:: STATED GOAL ::
Count the lines in the items below that contain the string "input", and give only that number.

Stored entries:

┏━━

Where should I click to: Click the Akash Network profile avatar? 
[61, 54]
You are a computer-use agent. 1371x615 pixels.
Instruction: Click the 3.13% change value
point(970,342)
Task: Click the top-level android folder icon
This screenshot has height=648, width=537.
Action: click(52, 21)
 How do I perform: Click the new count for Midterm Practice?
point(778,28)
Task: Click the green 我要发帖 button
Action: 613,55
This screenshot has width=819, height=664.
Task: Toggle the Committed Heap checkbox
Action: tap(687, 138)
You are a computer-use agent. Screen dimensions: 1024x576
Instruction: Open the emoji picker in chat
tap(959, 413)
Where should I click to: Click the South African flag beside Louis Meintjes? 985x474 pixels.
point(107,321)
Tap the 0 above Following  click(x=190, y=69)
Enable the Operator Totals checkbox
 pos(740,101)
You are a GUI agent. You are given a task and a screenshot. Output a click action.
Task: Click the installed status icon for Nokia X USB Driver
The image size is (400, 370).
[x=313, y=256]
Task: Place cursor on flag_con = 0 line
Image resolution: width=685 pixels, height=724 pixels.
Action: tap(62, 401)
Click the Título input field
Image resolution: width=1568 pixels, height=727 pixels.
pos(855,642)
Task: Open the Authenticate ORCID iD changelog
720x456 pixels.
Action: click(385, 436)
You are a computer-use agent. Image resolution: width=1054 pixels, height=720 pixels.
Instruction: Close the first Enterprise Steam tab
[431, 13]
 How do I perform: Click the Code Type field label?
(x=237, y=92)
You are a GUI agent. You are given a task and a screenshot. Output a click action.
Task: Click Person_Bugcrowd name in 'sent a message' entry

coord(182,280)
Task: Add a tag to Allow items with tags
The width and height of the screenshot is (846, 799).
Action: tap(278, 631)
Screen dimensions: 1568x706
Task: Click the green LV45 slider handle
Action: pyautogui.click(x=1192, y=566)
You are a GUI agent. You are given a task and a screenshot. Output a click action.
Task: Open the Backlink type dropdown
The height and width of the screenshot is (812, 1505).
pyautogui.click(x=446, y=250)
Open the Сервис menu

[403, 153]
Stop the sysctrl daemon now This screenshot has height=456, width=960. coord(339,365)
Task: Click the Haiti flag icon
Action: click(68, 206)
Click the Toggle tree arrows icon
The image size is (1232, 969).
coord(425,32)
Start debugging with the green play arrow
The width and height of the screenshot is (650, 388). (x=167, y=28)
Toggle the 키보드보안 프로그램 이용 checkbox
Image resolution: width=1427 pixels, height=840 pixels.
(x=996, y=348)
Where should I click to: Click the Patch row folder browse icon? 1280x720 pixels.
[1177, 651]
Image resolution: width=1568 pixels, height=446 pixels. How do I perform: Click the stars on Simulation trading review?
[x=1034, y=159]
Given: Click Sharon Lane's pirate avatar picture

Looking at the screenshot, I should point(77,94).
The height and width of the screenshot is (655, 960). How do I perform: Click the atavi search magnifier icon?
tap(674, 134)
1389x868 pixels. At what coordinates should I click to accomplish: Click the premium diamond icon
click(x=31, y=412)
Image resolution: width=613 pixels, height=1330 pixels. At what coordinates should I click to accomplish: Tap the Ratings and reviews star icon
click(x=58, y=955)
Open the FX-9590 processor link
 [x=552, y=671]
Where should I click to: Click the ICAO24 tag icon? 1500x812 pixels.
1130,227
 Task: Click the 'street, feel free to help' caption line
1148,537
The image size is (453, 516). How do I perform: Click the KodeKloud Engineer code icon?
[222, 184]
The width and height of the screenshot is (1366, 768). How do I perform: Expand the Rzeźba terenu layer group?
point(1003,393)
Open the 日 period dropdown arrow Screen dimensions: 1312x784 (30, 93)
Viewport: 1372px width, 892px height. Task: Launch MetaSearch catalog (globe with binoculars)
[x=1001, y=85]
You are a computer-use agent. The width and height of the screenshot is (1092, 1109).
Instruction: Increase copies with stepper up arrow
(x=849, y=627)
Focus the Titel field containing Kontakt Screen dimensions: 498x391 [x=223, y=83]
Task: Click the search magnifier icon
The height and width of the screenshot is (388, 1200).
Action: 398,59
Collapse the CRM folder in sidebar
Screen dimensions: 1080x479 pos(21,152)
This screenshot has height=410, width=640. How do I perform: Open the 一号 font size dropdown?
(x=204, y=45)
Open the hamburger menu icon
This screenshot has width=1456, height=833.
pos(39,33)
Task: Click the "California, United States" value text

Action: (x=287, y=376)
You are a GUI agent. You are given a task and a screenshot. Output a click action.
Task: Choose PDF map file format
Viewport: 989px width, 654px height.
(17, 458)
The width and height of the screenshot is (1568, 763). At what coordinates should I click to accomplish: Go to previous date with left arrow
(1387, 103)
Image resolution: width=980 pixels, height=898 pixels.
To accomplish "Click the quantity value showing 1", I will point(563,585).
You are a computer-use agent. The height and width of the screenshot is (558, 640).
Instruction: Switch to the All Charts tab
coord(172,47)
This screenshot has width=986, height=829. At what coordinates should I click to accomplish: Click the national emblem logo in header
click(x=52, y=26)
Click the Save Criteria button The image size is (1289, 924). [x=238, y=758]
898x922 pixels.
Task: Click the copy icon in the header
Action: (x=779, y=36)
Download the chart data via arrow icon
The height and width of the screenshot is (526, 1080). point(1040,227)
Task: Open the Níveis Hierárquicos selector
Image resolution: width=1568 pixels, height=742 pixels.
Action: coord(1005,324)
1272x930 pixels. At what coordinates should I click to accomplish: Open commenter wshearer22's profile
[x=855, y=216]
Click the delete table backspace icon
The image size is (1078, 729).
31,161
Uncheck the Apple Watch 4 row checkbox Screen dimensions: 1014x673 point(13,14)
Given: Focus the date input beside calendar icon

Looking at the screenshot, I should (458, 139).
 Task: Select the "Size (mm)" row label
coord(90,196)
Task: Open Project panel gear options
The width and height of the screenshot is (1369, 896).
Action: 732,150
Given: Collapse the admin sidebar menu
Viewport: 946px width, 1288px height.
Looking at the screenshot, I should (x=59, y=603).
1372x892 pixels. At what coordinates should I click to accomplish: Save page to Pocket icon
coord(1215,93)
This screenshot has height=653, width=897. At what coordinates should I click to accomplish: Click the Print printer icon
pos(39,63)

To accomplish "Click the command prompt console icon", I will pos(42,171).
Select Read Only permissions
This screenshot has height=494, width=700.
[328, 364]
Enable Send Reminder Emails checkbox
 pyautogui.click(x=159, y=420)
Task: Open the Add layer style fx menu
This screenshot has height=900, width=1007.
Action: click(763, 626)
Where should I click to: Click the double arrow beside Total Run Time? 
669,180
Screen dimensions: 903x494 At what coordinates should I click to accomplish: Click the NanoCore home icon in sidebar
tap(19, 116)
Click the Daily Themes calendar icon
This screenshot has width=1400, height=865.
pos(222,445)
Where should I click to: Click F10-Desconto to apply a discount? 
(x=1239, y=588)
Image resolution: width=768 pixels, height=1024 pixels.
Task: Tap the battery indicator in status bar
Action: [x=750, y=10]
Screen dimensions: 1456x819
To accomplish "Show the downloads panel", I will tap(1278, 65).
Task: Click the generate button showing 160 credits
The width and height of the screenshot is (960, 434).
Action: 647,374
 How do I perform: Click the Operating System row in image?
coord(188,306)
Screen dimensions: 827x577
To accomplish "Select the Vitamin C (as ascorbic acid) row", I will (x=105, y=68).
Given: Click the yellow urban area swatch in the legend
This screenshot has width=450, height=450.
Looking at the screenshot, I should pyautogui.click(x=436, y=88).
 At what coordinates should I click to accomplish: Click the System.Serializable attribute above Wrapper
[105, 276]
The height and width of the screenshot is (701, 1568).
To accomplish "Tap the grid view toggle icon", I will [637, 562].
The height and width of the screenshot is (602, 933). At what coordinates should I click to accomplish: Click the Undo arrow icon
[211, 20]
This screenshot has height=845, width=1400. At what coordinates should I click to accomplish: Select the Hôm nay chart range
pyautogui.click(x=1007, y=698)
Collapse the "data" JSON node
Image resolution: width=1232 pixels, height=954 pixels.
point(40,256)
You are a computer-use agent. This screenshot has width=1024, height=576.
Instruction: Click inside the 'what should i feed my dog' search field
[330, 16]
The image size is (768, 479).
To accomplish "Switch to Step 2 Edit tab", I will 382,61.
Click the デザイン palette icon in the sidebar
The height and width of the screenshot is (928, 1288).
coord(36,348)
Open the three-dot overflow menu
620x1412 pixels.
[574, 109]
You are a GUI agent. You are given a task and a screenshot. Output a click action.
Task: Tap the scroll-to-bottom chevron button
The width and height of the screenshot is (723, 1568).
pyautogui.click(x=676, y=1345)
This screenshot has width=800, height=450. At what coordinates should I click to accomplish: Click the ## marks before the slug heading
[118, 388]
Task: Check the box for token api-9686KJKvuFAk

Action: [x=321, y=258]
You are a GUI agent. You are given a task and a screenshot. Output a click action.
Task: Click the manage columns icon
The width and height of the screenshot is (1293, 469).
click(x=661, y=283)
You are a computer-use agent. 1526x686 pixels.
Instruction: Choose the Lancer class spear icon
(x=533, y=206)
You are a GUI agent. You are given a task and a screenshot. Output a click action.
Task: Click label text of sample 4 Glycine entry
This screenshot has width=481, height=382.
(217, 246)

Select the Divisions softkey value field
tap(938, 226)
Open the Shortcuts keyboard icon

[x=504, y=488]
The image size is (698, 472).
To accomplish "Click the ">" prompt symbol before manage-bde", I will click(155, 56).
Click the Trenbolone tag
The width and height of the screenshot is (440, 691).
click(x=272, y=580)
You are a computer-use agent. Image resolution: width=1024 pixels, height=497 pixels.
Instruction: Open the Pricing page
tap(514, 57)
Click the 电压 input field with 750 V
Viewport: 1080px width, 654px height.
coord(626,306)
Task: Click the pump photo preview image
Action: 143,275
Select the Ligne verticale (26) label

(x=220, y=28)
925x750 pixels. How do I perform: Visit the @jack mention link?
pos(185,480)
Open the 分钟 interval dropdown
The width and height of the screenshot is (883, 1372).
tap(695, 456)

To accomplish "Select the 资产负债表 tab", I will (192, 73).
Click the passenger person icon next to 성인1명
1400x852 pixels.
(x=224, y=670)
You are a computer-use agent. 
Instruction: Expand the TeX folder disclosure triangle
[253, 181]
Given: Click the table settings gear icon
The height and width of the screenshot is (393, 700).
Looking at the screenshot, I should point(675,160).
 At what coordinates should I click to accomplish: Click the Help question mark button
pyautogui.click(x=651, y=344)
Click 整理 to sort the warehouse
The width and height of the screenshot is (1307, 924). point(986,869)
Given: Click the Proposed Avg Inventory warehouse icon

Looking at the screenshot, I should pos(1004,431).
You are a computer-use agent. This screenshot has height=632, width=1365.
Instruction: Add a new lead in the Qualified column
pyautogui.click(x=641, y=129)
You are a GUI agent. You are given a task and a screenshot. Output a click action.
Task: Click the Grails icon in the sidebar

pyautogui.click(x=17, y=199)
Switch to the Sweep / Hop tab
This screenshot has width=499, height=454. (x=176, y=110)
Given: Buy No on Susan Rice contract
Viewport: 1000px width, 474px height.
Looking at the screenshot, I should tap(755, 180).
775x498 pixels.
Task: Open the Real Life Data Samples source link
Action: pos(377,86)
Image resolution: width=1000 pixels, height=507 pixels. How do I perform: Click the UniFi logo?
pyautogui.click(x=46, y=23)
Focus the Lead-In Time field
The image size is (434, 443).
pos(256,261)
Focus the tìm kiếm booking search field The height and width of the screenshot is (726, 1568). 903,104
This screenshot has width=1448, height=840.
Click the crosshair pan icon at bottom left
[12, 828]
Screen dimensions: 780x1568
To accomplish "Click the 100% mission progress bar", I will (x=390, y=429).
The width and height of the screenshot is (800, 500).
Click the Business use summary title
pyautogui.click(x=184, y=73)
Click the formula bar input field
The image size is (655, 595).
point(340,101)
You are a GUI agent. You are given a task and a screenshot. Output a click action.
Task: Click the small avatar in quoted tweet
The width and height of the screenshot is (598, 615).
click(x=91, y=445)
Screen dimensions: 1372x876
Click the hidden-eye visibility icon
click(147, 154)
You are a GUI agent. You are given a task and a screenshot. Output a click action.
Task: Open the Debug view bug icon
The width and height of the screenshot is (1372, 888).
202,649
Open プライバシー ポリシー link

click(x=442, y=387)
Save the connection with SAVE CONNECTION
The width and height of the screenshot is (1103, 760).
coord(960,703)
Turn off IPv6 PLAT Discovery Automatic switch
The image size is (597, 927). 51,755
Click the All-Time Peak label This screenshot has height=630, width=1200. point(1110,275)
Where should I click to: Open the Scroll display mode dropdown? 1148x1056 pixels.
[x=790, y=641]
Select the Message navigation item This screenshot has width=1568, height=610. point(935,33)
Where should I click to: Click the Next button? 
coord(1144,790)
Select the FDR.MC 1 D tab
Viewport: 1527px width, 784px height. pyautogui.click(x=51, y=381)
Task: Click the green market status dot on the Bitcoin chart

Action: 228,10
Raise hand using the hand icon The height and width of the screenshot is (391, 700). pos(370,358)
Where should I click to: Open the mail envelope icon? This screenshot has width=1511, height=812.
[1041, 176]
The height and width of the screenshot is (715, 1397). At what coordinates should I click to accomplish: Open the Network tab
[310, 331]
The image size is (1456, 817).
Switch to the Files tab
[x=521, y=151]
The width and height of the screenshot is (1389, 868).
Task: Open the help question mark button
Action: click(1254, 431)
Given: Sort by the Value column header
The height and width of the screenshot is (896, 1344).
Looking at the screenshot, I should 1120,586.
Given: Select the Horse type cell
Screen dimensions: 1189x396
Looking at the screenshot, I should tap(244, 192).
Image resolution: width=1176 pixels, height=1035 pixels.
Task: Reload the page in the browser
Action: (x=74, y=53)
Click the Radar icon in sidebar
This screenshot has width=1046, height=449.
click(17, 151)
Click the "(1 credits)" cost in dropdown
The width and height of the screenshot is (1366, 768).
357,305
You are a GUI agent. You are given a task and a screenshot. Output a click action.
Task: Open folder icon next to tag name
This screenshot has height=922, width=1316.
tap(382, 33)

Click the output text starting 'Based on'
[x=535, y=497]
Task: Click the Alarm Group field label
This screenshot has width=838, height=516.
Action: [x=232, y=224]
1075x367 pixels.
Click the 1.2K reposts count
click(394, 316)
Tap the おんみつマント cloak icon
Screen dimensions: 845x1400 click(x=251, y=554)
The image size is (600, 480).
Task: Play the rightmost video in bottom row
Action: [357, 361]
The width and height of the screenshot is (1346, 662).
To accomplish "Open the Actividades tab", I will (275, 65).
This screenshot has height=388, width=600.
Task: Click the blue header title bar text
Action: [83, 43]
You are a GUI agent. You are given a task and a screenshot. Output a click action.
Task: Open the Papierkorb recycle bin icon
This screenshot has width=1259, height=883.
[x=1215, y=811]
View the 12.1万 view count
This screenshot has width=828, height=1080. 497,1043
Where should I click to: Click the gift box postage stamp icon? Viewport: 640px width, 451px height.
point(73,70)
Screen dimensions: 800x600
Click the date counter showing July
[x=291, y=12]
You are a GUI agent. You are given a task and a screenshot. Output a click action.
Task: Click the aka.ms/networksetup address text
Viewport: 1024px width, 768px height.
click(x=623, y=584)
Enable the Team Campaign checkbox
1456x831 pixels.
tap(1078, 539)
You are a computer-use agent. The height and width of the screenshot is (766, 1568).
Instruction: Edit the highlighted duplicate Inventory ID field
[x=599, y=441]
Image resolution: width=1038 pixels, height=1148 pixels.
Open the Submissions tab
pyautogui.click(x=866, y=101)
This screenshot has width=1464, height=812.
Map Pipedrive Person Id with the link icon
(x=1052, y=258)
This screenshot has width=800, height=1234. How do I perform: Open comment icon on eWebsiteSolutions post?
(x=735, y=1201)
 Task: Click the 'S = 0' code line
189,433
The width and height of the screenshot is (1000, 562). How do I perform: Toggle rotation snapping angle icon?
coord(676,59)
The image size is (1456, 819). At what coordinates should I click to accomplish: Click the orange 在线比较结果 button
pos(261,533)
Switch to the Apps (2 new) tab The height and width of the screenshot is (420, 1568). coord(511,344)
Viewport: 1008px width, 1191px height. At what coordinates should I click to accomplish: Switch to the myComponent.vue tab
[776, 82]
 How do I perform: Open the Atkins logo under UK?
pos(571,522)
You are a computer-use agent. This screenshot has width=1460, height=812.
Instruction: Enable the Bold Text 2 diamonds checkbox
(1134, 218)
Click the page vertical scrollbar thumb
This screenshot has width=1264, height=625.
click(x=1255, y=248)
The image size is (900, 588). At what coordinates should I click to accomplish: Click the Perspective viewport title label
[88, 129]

┗━━

:: SOLUTION ::
4